CDPs exist because marketing teams use dozens of tools, and each tool stores its own version of customer data. Your email platform knows email engagement. Your website analytics knows page views. Your CRM knows deal stage. A CDP connects all of these into one unified profile per person.

The core capabilities of a CDP include data ingestion (pulling data from multiple sources), identity resolution (matching anonymous and known data to the same person), audience building (creating segments based on unified data), and data activation (pushing segments to downstream tools for targeting).

The CDP market has split into two camps. Traditional CDPs like Segment and mParticle handle ingestion, unification, and activation end to end. Reverse ETL tools like Hightouch and Census skip the ingestion layer and instead activate data that already lives in your data warehouse. If your company has a mature warehouse, reverse ETL is often the more practical path.

For MOps professionals, CDPs matter because they determine how well you can personalize campaigns, suppress the right audiences, and measure attribution across channels. Without unified data, you are making targeting decisions based on incomplete information.
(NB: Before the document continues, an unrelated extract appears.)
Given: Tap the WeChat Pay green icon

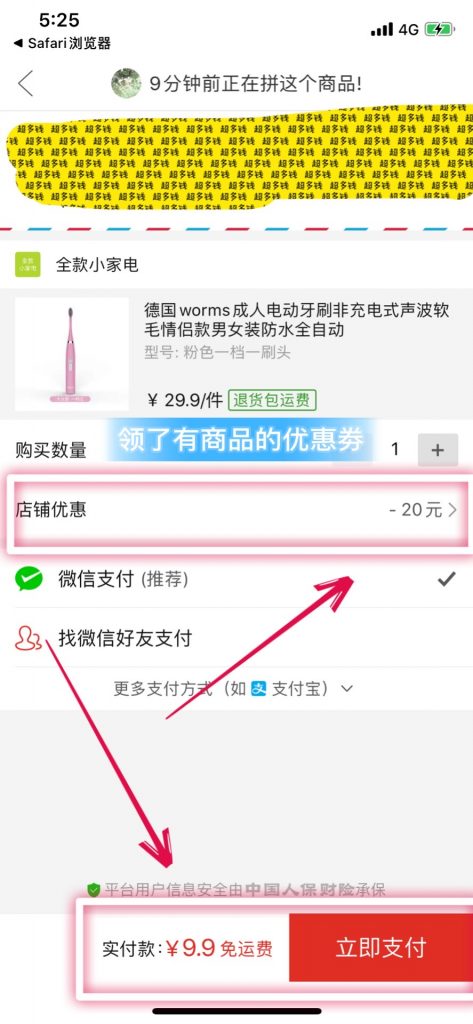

Before investing in a CDP, audit your current data architecture. If your main problem is getting data out of your warehouse and into your marketing tools, start with reverse ETL. If you need event tracking, identity resolution, and a centralized data layer from scratch, a full CDP is the right move.

Frequently Asked Questions

What is the difference between a CDP and a CRM?

A CRM stores known contact and deal data for sales workflows. A CDP unifies behavioral, transactional, and identity data across all channels, including anonymous website visitors. CDPs feed data into CRMs, not the other way around.

Do small companies need a CDP?

Usually not. If you have one or two marketing tools and a CRM, your data is manageable without a CDP. CDPs become valuable when you have 5+ data sources and need to coordinate personalization across channels.

What is reverse ETL and how does it relate to CDPs?

Reverse ETL pushes data from your data warehouse into operational tools like your MAP or CRM. It overlaps with the activation layer of a CDP but skips the ingestion and identity resolution layers.